L'éco-anxiété gagne du terrain en France, mais les psychologues peinent encore à l'appréhender. Selon une étude de l'Agence de la Transition écologique (Ademe) publiée en 2025, 16,6 millions de Français commenceraient à développer une symptomatologie de détresse psychologique de faible ou de moyenne intensité liée au changement climatique, et 2,1 millions seraient « fortement éco-anxieux ». Face à cette montée en puissance, de plus en plus de personnes consultent des psychologues, mais ces derniers ne sont pas tous formés à ce phénomène relativement nouveau.
Un phénomène encore mal reconnu
« Les premières recherches sur l'éco-anxiété datent des années 1990, explique Pierre-Eric Sutter, directeur de l'Observatoire de l'éco-anxiété (Obseca). Pourtant, de nombreux psychologues sont encore perdus sur le sujet. » Cette méconnaissance s'explique en partie par le fait que l'éco-anxiété n'est pas reconnue comme une psychopathologie ou une détresse psychologique à part entière. Ce flou diagnostique complique le travail des praticiens qui y sont confrontés.

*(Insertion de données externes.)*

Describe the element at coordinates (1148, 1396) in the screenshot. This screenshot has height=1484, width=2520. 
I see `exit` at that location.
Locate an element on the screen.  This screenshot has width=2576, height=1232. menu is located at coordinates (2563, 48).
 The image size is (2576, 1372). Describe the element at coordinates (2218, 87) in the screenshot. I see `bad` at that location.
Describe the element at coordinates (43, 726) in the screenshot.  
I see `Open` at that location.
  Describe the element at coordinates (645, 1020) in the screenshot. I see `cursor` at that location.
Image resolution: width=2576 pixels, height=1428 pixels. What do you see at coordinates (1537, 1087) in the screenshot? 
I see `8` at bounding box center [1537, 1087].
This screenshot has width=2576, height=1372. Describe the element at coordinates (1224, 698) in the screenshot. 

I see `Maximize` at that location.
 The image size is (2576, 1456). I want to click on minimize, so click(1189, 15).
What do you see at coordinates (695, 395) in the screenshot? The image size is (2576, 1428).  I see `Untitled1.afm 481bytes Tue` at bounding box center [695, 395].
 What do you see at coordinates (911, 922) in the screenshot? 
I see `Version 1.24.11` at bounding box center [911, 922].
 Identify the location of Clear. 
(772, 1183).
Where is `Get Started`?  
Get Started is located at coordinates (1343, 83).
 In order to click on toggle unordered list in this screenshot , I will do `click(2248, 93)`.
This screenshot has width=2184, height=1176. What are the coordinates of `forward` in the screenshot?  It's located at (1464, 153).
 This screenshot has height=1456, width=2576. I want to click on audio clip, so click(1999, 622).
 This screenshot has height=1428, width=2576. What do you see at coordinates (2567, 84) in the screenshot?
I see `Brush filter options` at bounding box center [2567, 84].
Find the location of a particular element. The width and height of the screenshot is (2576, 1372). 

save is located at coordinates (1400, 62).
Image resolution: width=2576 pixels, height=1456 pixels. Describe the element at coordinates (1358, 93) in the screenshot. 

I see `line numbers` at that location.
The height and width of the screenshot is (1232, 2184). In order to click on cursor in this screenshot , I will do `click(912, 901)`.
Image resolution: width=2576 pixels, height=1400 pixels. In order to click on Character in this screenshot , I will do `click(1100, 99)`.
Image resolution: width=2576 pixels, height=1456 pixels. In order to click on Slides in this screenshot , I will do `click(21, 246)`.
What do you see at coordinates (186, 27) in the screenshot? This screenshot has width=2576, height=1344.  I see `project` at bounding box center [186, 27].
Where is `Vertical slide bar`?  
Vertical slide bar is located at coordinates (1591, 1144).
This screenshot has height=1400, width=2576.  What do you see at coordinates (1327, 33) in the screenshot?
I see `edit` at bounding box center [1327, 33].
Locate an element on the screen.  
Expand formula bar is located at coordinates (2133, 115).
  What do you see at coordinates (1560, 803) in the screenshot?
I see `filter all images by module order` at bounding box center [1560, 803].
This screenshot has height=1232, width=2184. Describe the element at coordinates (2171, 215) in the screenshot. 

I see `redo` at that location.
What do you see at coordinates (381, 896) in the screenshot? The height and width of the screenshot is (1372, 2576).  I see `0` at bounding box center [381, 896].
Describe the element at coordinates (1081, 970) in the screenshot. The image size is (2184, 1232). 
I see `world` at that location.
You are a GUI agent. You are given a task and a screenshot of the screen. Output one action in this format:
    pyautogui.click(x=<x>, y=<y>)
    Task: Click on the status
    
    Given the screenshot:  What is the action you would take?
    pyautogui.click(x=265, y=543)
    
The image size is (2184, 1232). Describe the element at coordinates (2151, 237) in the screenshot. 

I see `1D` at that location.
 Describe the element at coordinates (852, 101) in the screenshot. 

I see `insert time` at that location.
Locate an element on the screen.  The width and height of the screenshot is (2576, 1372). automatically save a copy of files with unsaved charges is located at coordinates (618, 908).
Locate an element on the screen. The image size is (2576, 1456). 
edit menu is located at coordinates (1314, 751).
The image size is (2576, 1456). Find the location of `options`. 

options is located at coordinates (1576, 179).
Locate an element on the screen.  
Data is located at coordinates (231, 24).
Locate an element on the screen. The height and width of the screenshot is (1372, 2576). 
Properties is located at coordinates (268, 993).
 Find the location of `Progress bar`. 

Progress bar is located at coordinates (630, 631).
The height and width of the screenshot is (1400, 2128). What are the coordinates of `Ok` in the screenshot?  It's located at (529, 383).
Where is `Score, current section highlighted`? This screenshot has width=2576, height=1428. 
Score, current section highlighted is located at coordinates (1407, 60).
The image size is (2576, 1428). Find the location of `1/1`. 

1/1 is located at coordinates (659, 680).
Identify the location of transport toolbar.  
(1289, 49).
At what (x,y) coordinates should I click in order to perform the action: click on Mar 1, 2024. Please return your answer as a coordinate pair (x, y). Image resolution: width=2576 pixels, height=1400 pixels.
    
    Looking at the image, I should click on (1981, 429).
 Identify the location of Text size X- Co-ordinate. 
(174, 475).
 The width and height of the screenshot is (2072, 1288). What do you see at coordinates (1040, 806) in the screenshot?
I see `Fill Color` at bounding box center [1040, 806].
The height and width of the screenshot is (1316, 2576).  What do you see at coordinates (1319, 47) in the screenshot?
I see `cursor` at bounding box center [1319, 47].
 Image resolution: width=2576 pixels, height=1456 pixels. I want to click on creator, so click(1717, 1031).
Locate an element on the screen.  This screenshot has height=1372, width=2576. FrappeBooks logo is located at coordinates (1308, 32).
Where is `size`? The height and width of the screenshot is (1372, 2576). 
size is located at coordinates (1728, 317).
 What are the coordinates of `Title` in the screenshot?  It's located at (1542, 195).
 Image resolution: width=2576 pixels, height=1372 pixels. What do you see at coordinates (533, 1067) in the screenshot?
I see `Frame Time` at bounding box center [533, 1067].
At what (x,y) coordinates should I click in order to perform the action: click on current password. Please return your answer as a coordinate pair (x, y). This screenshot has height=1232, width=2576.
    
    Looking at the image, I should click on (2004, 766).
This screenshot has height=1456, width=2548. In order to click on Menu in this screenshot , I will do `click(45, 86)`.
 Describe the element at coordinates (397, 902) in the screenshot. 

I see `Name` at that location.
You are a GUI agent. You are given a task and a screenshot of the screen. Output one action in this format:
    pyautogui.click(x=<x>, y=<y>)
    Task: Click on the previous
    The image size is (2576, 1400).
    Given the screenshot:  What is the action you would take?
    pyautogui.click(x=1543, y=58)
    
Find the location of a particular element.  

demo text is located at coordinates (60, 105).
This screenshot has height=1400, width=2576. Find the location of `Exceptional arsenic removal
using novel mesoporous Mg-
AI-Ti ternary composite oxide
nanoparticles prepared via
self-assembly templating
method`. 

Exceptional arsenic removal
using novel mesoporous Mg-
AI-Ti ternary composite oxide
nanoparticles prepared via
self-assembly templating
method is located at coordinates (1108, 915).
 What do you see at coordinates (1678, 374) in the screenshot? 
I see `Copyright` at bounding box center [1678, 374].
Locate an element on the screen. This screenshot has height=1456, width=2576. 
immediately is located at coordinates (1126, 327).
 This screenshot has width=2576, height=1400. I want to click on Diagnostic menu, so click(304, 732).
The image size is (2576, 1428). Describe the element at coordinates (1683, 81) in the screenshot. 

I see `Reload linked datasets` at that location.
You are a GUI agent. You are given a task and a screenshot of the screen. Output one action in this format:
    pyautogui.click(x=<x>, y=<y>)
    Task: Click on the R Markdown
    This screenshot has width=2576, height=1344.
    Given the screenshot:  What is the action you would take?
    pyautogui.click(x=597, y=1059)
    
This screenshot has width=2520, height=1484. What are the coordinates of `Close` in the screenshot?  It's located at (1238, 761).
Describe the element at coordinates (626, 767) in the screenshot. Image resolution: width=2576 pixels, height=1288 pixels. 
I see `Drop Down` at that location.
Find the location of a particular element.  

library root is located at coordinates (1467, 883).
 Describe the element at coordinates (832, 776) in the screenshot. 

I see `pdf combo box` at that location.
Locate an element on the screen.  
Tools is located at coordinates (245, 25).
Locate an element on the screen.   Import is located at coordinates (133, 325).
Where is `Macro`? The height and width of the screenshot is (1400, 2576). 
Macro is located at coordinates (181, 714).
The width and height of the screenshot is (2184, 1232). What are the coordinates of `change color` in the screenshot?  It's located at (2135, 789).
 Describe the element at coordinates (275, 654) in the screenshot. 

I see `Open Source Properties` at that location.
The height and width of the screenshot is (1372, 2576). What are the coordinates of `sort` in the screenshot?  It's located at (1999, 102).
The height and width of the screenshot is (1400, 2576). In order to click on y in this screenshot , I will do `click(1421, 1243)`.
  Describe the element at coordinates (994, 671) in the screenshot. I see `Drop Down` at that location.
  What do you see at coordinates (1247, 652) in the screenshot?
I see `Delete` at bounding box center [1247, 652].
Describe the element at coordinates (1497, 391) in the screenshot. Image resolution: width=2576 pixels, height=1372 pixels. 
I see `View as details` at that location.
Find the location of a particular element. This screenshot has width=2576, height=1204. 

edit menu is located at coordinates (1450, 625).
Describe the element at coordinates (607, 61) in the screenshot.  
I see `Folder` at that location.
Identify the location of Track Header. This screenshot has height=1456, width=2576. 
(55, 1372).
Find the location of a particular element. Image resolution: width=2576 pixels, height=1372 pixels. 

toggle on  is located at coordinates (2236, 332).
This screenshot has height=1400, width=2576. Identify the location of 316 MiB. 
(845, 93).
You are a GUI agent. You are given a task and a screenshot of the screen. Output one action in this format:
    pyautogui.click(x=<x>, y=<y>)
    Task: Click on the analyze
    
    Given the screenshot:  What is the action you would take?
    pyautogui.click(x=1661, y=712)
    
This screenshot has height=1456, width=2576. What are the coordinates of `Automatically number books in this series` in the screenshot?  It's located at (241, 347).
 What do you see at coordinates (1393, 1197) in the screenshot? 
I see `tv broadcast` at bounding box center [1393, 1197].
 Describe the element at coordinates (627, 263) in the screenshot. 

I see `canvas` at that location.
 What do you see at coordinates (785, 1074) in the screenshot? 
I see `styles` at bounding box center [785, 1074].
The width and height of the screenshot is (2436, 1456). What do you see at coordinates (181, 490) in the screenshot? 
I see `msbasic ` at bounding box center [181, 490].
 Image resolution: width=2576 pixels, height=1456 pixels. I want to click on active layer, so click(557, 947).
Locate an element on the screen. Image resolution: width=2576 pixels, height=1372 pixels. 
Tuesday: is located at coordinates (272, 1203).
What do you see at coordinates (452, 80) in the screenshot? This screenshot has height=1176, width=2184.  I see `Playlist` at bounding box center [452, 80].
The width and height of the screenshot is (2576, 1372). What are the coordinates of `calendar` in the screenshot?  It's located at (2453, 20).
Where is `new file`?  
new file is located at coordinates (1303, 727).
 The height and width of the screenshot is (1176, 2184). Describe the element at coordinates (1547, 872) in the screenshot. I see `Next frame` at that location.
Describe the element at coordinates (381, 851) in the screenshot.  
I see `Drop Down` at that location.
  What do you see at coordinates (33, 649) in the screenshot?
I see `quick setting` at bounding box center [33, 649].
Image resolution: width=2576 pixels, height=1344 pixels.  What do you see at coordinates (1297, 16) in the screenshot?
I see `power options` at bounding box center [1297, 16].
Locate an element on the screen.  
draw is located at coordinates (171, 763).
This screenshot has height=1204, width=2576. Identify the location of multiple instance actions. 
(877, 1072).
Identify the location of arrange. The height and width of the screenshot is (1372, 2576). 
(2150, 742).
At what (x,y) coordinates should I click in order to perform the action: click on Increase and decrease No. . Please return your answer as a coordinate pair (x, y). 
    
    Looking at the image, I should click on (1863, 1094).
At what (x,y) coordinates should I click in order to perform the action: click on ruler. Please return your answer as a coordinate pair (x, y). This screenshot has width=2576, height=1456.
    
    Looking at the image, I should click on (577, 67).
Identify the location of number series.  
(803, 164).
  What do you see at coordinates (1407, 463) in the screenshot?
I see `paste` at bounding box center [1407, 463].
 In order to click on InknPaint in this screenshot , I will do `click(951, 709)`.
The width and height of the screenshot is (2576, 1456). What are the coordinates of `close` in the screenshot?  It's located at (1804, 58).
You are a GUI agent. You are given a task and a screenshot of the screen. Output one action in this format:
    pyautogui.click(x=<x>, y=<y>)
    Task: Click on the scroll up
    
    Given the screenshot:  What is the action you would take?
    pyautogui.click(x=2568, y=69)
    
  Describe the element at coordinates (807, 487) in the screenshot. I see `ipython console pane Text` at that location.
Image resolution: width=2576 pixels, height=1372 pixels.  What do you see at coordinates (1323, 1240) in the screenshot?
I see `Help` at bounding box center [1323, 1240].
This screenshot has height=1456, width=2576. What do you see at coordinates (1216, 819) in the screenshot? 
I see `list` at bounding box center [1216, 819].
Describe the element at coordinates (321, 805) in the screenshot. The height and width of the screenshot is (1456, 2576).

L'été 2026, marqué par des canicules spectaculaires, des incendies record et un paysage jauni vu du ciel, a agi comme un déclencheur pour de nombreux Français. Entre tristesse, peur et colère, ils sont de plus en plus nombreux à être affectés psychiquement par les conséquences et la menace de la crise climatique. Cette prise de conscience collective pousse certains à chercher de l'aide professionnelle, mais les psychologues eux-mêmes doivent s'adapter à cette nouvelle demande.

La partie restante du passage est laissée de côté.